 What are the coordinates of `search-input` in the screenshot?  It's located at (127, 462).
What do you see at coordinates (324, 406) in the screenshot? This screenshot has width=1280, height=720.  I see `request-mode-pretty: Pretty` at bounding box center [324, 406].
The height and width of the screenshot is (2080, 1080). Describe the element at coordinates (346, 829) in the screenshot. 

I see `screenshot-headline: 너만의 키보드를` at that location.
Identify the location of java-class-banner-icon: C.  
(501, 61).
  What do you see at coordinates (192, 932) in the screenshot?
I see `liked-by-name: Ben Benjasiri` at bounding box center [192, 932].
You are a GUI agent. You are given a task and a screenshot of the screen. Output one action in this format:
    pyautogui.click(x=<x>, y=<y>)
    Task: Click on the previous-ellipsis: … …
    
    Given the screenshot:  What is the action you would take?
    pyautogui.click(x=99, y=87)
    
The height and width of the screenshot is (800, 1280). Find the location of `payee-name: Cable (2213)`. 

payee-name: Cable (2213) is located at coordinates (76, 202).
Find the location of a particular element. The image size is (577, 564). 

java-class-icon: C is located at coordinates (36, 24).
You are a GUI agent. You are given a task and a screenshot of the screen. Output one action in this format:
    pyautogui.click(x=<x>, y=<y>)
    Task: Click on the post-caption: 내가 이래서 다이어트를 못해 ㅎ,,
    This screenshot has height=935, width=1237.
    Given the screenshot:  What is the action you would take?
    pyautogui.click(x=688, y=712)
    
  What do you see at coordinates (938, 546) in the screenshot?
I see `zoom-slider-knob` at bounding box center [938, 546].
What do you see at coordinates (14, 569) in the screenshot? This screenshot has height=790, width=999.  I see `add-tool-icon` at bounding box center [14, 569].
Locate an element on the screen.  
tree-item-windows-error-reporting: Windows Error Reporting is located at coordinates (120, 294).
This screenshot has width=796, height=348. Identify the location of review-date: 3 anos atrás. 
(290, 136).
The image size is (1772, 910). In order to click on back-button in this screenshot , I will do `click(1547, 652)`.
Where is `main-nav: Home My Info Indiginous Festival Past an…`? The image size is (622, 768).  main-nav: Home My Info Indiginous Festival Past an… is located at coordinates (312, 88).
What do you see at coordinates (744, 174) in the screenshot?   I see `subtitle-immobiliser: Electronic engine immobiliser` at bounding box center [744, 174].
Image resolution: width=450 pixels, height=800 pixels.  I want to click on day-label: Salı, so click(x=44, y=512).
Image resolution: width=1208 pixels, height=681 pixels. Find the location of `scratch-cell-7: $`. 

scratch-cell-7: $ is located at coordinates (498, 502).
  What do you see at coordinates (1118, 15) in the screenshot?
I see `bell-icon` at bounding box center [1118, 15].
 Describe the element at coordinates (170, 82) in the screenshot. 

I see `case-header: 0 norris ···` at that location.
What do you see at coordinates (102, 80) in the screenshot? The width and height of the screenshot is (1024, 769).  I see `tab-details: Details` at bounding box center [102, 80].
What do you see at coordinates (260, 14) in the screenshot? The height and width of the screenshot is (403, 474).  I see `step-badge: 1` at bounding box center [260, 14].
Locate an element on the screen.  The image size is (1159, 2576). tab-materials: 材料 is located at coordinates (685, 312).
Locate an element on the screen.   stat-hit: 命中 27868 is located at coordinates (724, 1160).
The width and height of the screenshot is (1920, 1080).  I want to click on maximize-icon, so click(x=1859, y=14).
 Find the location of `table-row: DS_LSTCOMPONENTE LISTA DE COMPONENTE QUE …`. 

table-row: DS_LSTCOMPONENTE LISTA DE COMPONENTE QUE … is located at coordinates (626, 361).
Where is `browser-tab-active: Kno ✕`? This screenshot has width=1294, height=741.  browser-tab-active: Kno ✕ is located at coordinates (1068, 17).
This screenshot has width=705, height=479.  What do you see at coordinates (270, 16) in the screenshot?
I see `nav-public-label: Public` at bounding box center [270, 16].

» **Instruction**
List every line in the records above that contains the string "Where", matching case exactly.

» **Response area**
Where is `main-nav: Home My Info Indiginous Festival Past an…`? The image size is (622, 768).  main-nav: Home My Info Indiginous Festival Past an… is located at coordinates (312, 88).
Where is `browser-tab-active: Kno ✕`? This screenshot has width=1294, height=741.  browser-tab-active: Kno ✕ is located at coordinates (1068, 17).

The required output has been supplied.